La morte di Simona e la mancata gestione di cani e animali al pascolo

La morte di Simona e la mancata gestione di cani e animali al pascolo

Ermanno Giudici Ermanno Giudici 30 Ago 2021

L’autopsia ha confermato che la tragica morte di Simona Cavallaro, avvenuta in località Monte Fiorino in Calabria, è stata provocata da un gruppo di cani che erano preposti alla sorveglianza di un gregge di animali al pascolo. Un episodio accaduto in assenza di persone che potessero vigilare sugli animali al pascolo e sui cani da guardiania. Una presenza, quella dei cani, che non risultava essere segnalata da tabelle che quasi ovunque avvertono gli escursionisti sulla presenza dei cani da guardiania, fornendo indicazioni sulle modalità di comportamento per chi si avvicina ai luoghi di pascolo.

In questo modo, a causa dell‘incuria del proprietario degli animali, ha perso tragicamente la vita una ragazza di vent’anni, mentre si è salvato il fidanzato che l’accompagnava e che ha dato l’allarme. Quando sul posto sono arrivati Carabinieri e la Polizia Locale per la ragazza non c’era più nulla da fare.

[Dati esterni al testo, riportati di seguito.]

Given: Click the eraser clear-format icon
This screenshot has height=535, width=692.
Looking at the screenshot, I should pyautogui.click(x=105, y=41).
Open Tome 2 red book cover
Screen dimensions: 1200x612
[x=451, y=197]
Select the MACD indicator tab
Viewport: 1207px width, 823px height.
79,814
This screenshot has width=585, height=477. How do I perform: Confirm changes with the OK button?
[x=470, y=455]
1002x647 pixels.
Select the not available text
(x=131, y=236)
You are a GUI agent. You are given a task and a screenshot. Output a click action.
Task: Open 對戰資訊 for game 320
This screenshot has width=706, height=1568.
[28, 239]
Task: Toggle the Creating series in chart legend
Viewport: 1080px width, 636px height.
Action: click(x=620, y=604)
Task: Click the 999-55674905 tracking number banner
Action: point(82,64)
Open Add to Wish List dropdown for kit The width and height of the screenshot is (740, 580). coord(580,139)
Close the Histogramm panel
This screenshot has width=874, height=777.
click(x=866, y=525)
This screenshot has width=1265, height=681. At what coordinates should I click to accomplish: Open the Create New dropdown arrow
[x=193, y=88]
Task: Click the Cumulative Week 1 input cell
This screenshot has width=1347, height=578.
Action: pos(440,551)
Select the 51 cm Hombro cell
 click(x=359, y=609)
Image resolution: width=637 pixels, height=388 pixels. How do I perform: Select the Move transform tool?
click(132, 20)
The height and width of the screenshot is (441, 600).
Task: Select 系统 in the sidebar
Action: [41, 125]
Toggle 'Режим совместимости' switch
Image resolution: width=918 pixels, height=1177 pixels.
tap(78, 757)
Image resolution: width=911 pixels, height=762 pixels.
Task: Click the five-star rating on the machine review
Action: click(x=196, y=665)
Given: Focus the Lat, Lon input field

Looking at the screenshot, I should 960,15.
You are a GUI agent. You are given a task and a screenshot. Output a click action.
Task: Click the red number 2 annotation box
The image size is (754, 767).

Le indagini hanno successivamente consentito di identificare il proprietario degli ovini e dei cani, che è stato indagato dai Carabinieri della locale compagnia.

Un episodio avvenuto in una regione come la Calabria, già al centro di aspre critiche per la gestione del randagismo e per gli scarsi controlli effettuati su tutte le questioni che riguardano gli animali. Ora dopo la tragedia sono molte le voci delle associazioni di protezione degli animali che definiscono questa morte intollerabile, addebitando le responsabilità dell’accaduto in capo alle istituzioni, che avrebbero l’obbligo di garantire la sicurezza dei cittadini e il benessere degli animali. Per questo il Codacons ha presentato una denuncia nei confronti del sindaco di Satriano, comune in cui è avvenuto il fatto, al fine di far accertare dagli inquirenti le responsabilità del primo cittadino e dell’amministrazione.

 

La mancata gestione degli animali, lasciati al pascolo senza alcun controllo se non quello garantito dai cani posti a protezione del gregge, costituisce una grave responsabilità che viene addebitata all’allevatore. Qualcosa sembra non aver funzionato anche nel settore della vigilanza sanitaria e sul benessere degli animali, considerando che nemmeno i servizi veterinari sono stati in grado di sapere quanti cani vigilassero sul gregge, nonostante l’obbligo di iscrizione nelle anagrafi e il fatto che l’attività di allevamento sia oggetto di accertamenti e verifiche. Dei dodici cani catturati dopo l’aggressione solo uno è risultato essere regolarmente dotato di microchip e iscritto in anagrafe canina.

 

La Calabria risulta essere una delle peggiori regioni del paese nella gestione del randagismo, tanto che i servizi regionali non sono stati in grado di fornire dati per il 2020 al Ministero della Salute, nonostante l’obbligo previsto dalla legge 281/91. La mancata gestione del problema coinvolge anche i cani da guardiania, che non vengono sterilizzati e restano liberi di vagare sul territorio contribuendo ad alimentare il randagismo, con accoppiamenti indesiderati con i tantissimi cani randagi vaganti sul territorio calabrese.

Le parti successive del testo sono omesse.